Willy est une pierre constituante du quartier de la Villeneuve, sculpté dans le béton des galeries d’immeubles, forgé par les quarante nationalités qui l’entourent. Il se fond dans ce décor qu’il anime et avec lequel il ne fait qu’un. Il se déplace dans cet espace, des anecdotes à chaque visage. Il est le géant de la Place des Géants où convergent les violences du quartier.  D’un pas sûr il foule ses dalles et croise les trois jeunes gardiens qui « tiennent les murs » : « salut, ça va ? ». Son bureau de coordinateur de la fédération d’associations Afric’impact se situe là. « La Villeneuve », c’est aussi lui, un grand bonhomme rassurant, au regard rieur et au sourire serein.

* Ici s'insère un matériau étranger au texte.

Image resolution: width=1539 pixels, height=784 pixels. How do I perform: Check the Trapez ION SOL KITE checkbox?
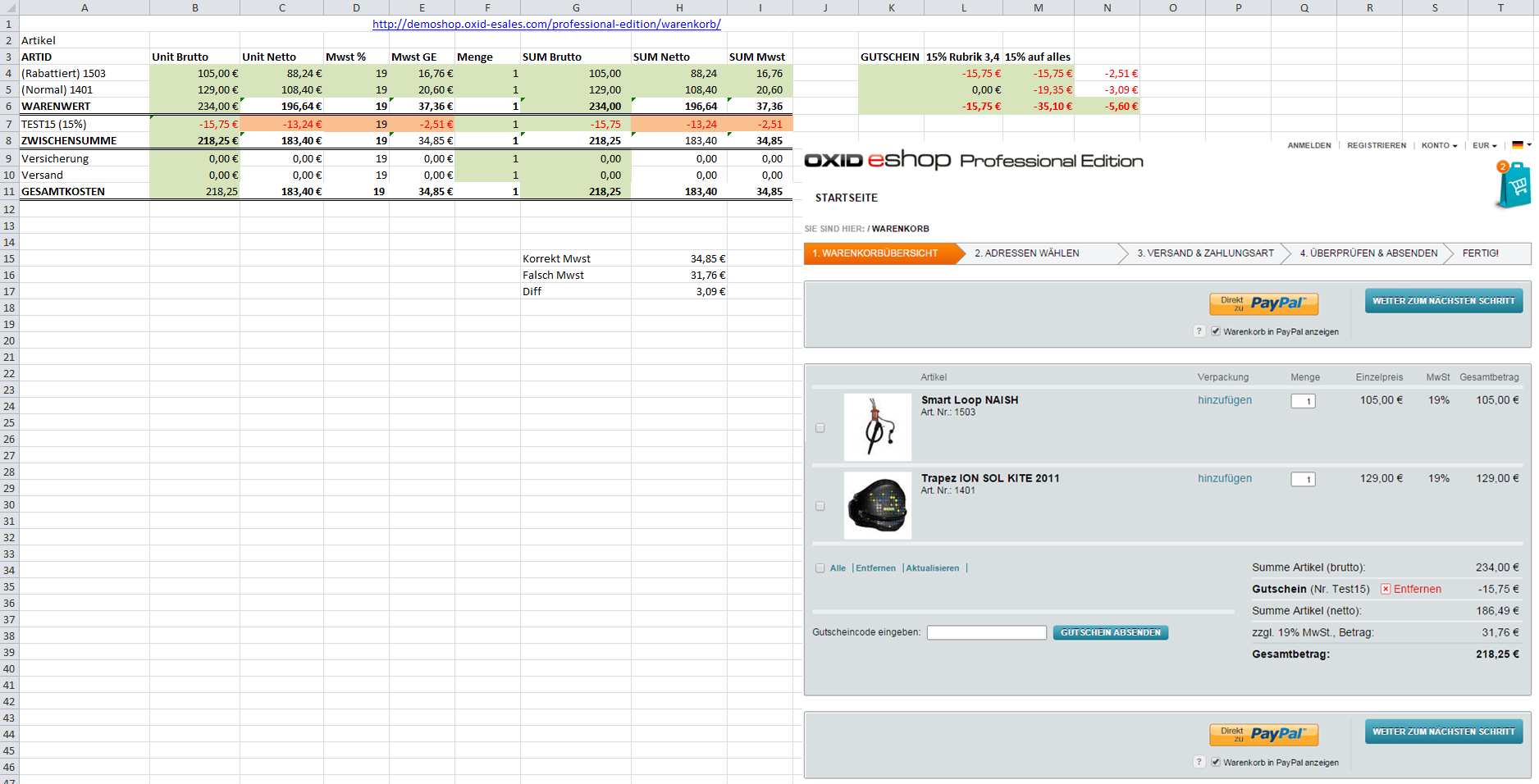pyautogui.click(x=820, y=506)
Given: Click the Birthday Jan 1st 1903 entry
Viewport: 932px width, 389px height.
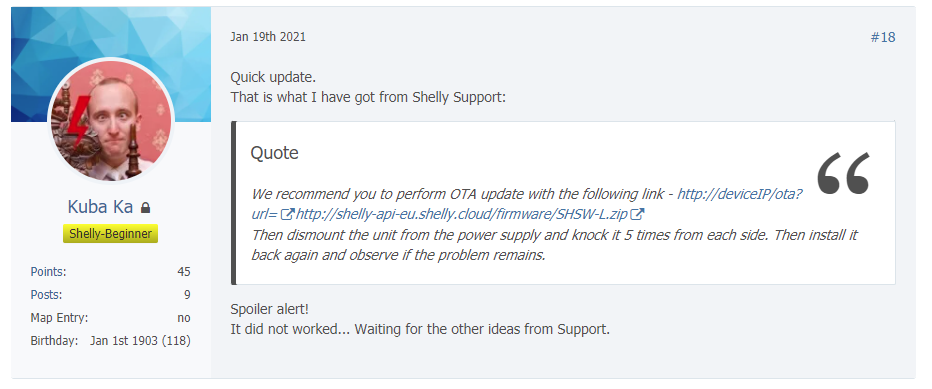Looking at the screenshot, I should pos(111,341).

Willy se construit d’expériences et se nourrit des gens. Détours, voyages, réflexions, tout converge vers son berceau : « la Villeneuve ».

Je suis allé dans 72 pays, mais je n’ai jamais quitté Villeneuve

« Je suis arrivé ici à 3 ans, au début de la construction ». De l’enfance à l’université Willy a traversé l’évolution de ce quartier fait pour « bien vivre ensemble ». C’est alors que son engagement prend une direction : cap sur la solidarité international ! De projets en créations d’associations, Willy s’est investi, et son énergie a abouti à la fondation d’Afric’impact qui fédère un grand nombre d’associations, coordonne des projets et prend en charge des formations à la solidarité internationale. Willy n’a pas pour autant laissé son quartier de côté : « je suis allé dans 72 pays, mais je n’ai jamais quitté Villeneuve. »

Toutes ces expériences nourrissent sa manière d’appréhender le développement. Au centre : la vie de son quartier à l’image ternie, dans lequel s’entrecroisent toujours des passerelles avec ce qui l’entoure.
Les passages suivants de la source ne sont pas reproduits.